PROBLEM TO WORK ON. Transcribe only the lines from the one containing "Click the binoculars Find icon" through the final line of the entries below, exactly, and exclude the pictures.

BEGIN RECORDS FOR THE TASK

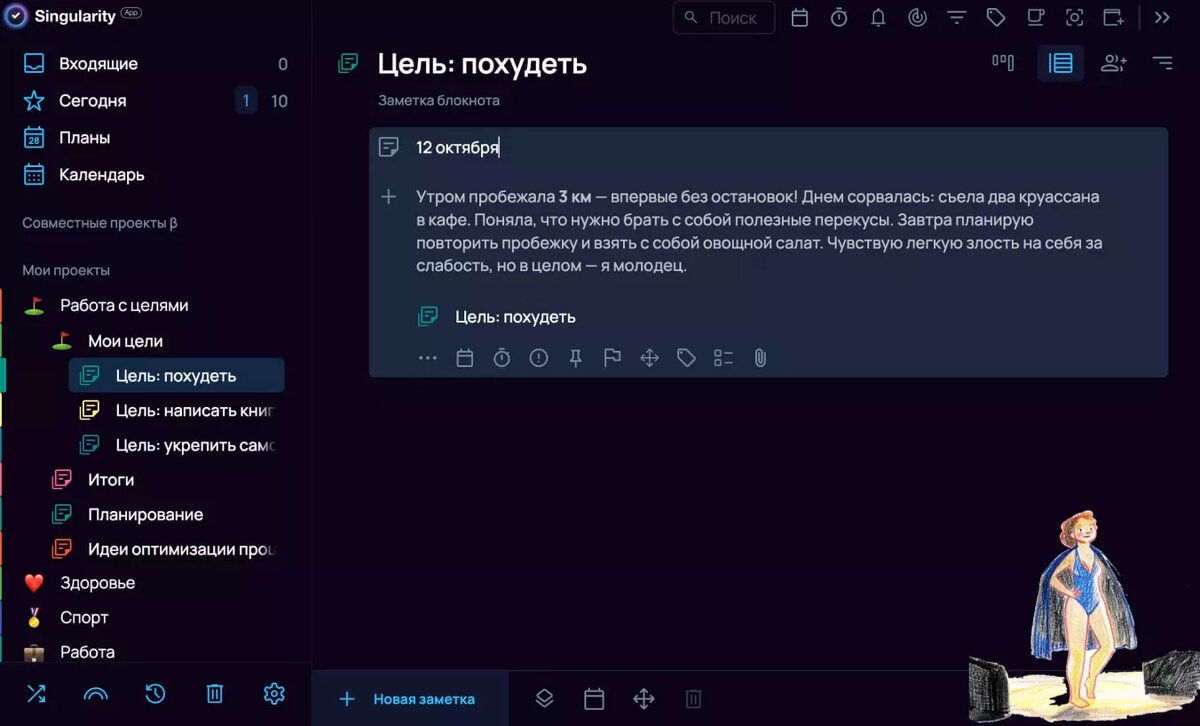
Task: Add a flag to the note entry
Action: pyautogui.click(x=612, y=357)
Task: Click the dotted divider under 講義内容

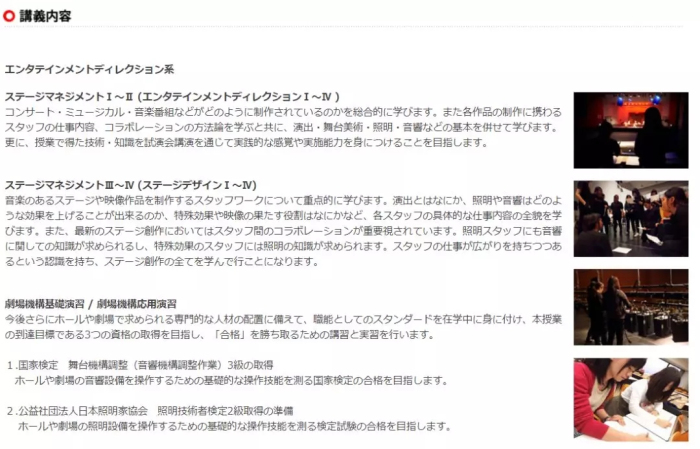Action: [344, 27]
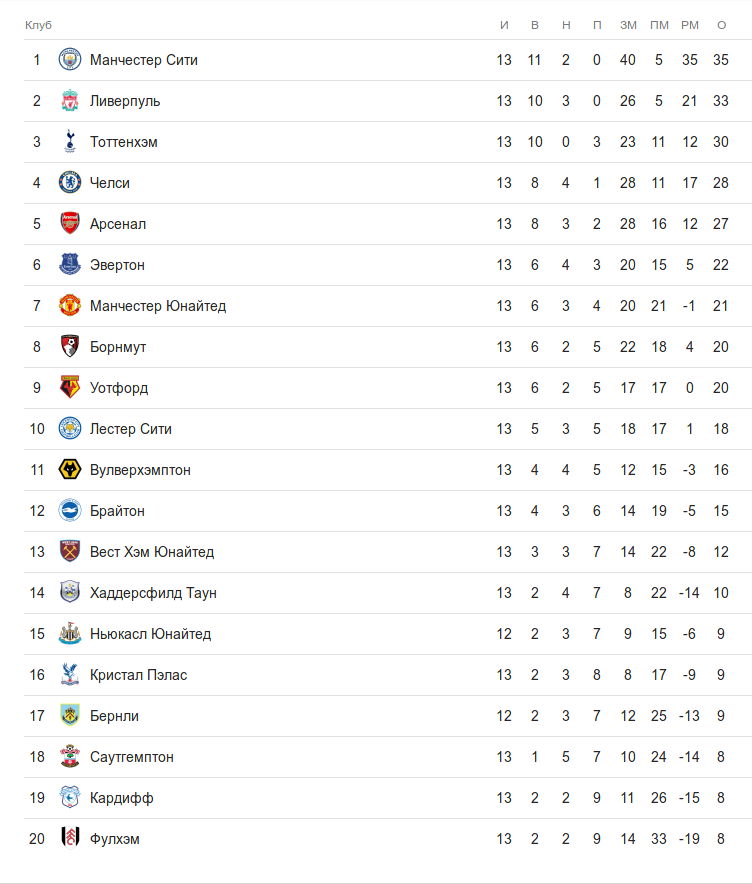Click the Arsenal cannon crest icon
The image size is (752, 884).
click(70, 224)
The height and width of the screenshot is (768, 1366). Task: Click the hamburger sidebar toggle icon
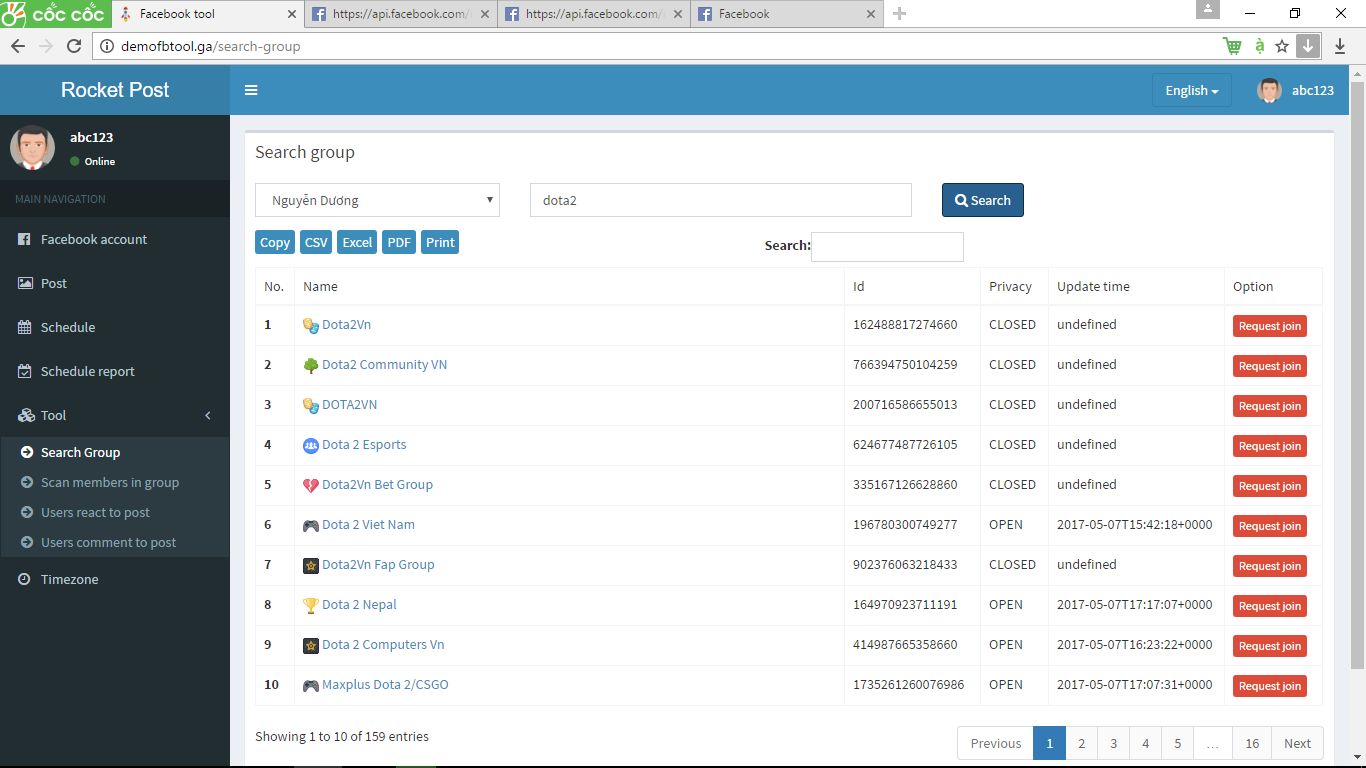pos(251,90)
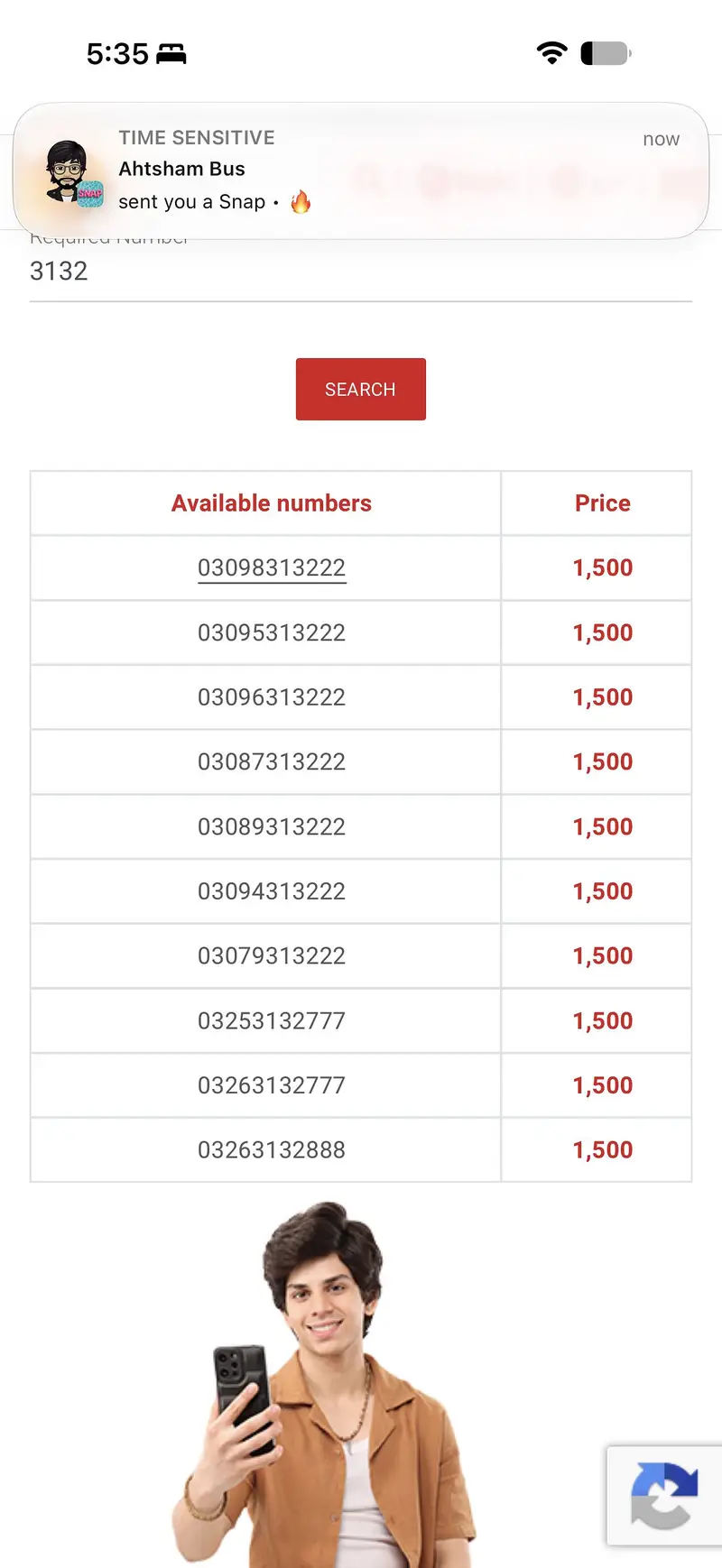This screenshot has height=1568, width=722.
Task: Edit the required number field showing 3132
Action: pos(361,271)
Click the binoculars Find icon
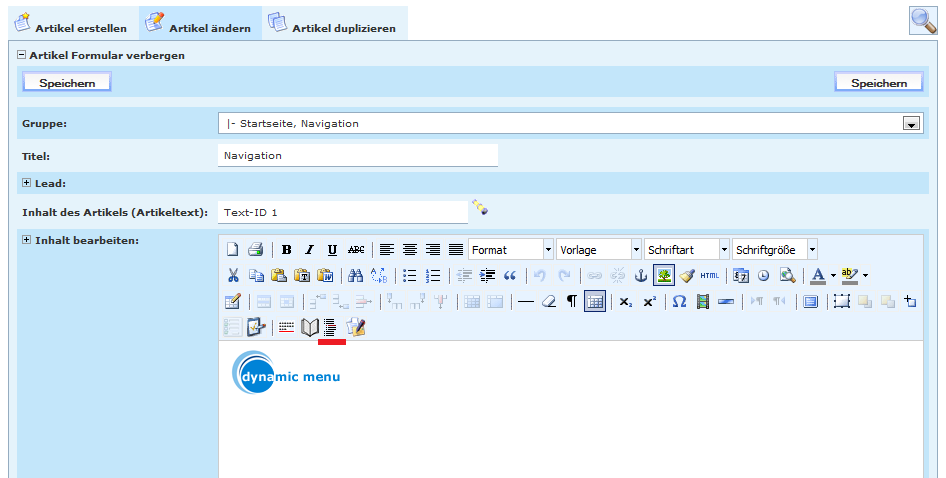Screen dimensions: 946x478 355,276
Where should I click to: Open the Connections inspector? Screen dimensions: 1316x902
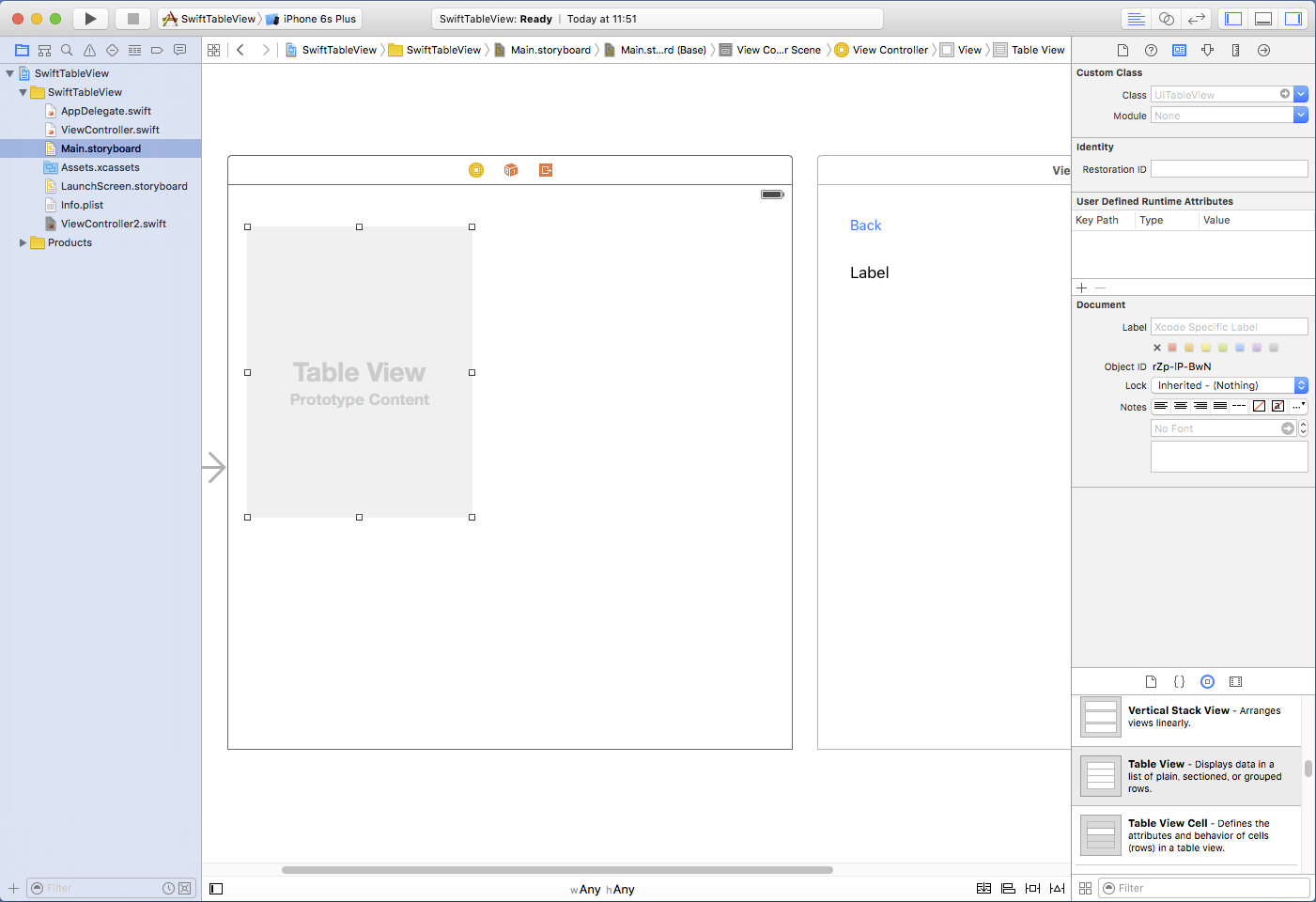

END RECORDS FOR THE TASK

FINISHED EXERCISE.
Click the binoculars Find icon
Screen dimensions: 946x478 355,276
Where should I click to: Open the Connections inspector? Screen dimensions: 1316x902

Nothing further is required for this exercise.